EXCERPTED DATA START

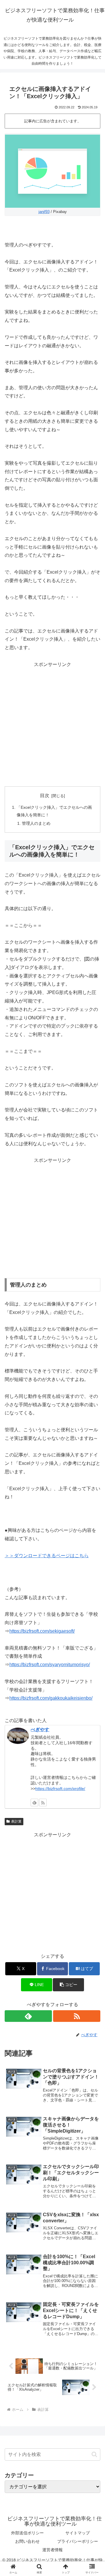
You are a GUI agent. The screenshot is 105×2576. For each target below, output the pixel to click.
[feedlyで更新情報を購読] (34, 1802)
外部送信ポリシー (27, 2533)
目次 (44, 795)
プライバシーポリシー (77, 2541)
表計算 (16, 1821)
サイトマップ (77, 2533)
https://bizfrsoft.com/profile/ (60, 1788)
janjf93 (44, 211)
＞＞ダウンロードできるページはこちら (47, 1555)
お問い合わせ (27, 2541)
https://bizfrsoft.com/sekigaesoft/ (42, 1631)
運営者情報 (52, 2549)
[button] (68, 1984)
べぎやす (40, 1729)
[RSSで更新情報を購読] (43, 1802)
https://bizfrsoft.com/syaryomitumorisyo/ (49, 1664)
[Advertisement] (52, 723)
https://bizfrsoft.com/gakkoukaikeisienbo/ (50, 1698)
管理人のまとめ (36, 823)
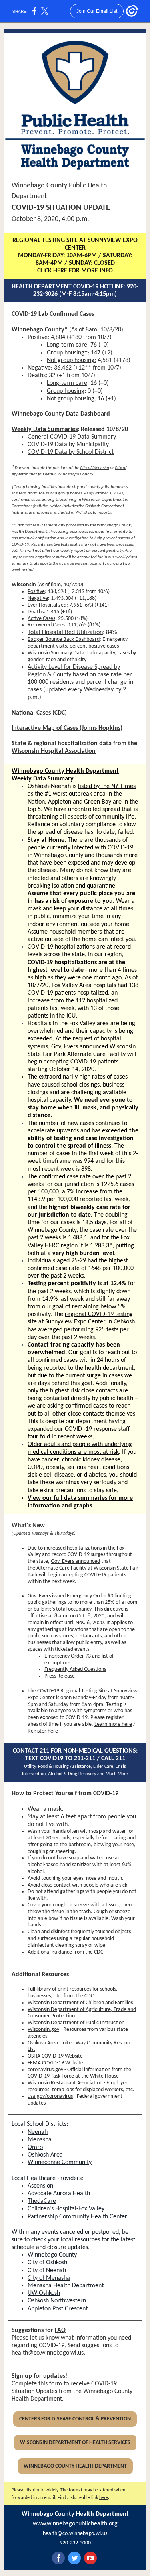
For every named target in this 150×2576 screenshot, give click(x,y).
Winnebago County (52, 2255)
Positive (36, 592)
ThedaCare (42, 2201)
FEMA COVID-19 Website (55, 2063)
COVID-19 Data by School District (71, 452)
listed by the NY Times (107, 786)
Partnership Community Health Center (77, 2217)
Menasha (40, 2140)
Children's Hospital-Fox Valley (66, 2209)
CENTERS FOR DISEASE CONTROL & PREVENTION (75, 2419)
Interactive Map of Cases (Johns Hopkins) (67, 728)
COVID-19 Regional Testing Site (72, 1691)
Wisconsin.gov (43, 2029)
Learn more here (113, 1724)
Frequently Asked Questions (75, 1669)
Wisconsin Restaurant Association (66, 2083)
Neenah (38, 2132)
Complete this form (37, 2384)
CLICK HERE (52, 271)
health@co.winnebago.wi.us (48, 2353)
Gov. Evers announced (79, 1047)
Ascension (40, 2186)
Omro (35, 2147)
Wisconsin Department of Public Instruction (76, 2023)
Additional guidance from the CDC (65, 1952)
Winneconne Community (60, 2162)
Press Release (59, 1676)
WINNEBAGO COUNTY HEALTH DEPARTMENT (75, 2466)
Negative (38, 598)
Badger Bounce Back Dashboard (64, 639)
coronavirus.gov (45, 2070)
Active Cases (41, 619)
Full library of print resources (59, 1989)
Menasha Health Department (66, 2286)
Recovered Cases (46, 625)
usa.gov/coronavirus (50, 2096)
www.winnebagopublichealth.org (75, 2524)
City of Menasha (94, 468)
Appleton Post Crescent (58, 2309)
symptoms (95, 1711)
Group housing (65, 353)
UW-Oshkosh (44, 2293)
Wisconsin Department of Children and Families (80, 2003)
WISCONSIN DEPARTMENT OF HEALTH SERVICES (75, 2443)
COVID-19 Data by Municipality (68, 444)
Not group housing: (71, 360)
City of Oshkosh (47, 2262)
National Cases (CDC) (39, 713)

EXCERPTED DATA END

» **YOUR ASSIGNMENT**:
Aside from the pictures, copy all of the entries exactly.

» **SOLUTION**:
You are a GUI agent. The screenshot is 105×2576. For each target below, output the pixel to click.
[feedlyで更新情報を購読] (34, 1802)
外部送信ポリシー (27, 2533)
目次 (44, 795)
プライバシーポリシー (77, 2541)
表計算 (16, 1821)
サイトマップ (77, 2533)
https://bizfrsoft.com/profile/ (60, 1788)
janjf93 (44, 211)
＞＞ダウンロードできるページはこちら (47, 1555)
お問い合わせ (27, 2541)
https://bizfrsoft.com/sekigaesoft/ (42, 1631)
運営者情報 (52, 2549)
[button] (68, 1984)
べぎやす (40, 1729)
[RSSで更新情報を購読] (43, 1802)
https://bizfrsoft.com/syaryomitumorisyo/ (49, 1664)
[Advertisement] (52, 723)
https://bizfrsoft.com/gakkoukaikeisienbo/ (50, 1698)
管理人のまとめ (36, 823)
For every named target in this 150×2576 screenshot, give click(x,y).
Winnebago County (52, 2255)
Positive (36, 592)
ThedaCare (42, 2201)
FEMA COVID-19 Website (55, 2063)
COVID-19 Data by School District (71, 452)
listed by the NY Times (107, 786)
Partnership Community Health Center (77, 2217)
Menasha (40, 2140)
Children's Hospital-Fox Valley (66, 2209)
CENTERS FOR DISEASE CONTROL & PREVENTION (75, 2419)
Interactive Map of Cases (Johns Hopkins) (67, 728)
COVID-19 Regional Testing Site (72, 1691)
Wisconsin.gov (43, 2029)
Learn more here (113, 1724)
Frequently Asked Questions (75, 1669)
Wisconsin Restaurant Association (66, 2083)
Neenah (38, 2132)
Complete this form (37, 2384)
CLICK HERE (52, 271)
health@co.winnebago.wi.us (48, 2353)
Gov. Evers announced (79, 1047)
Ascension (40, 2186)
Omro (35, 2147)
Wisconsin Department of Public Instruction (76, 2023)
Additional guidance from the CDC (65, 1952)
Winneconne Community (60, 2162)
Press Release (59, 1676)
WINNEBAGO COUNTY HEALTH DEPARTMENT (75, 2466)
Negative (38, 598)
Badger Bounce Back Dashboard (64, 639)
coronavirus.gov (45, 2070)
Active Cases (41, 619)
Full library of print resources (59, 1989)
Menasha Health Department (66, 2286)
Recovered Cases (46, 625)
usa.gov/coronavirus (50, 2096)
www.winnebagopublichealth.org (75, 2524)
City of Menasha (94, 468)
Appleton Post Crescent (58, 2309)
symptoms (95, 1711)
Group housing (65, 353)
UW-Oshkosh (44, 2293)
Wisconsin Department of Children and Families (80, 2003)
WISCONSIN DEPARTMENT OF HEALTH SERVICES (75, 2443)
COVID-19 Data by Municipality (68, 444)
Not group housing: (71, 360)
City of Oshkosh (47, 2262)
National Cases (CDC) (39, 713)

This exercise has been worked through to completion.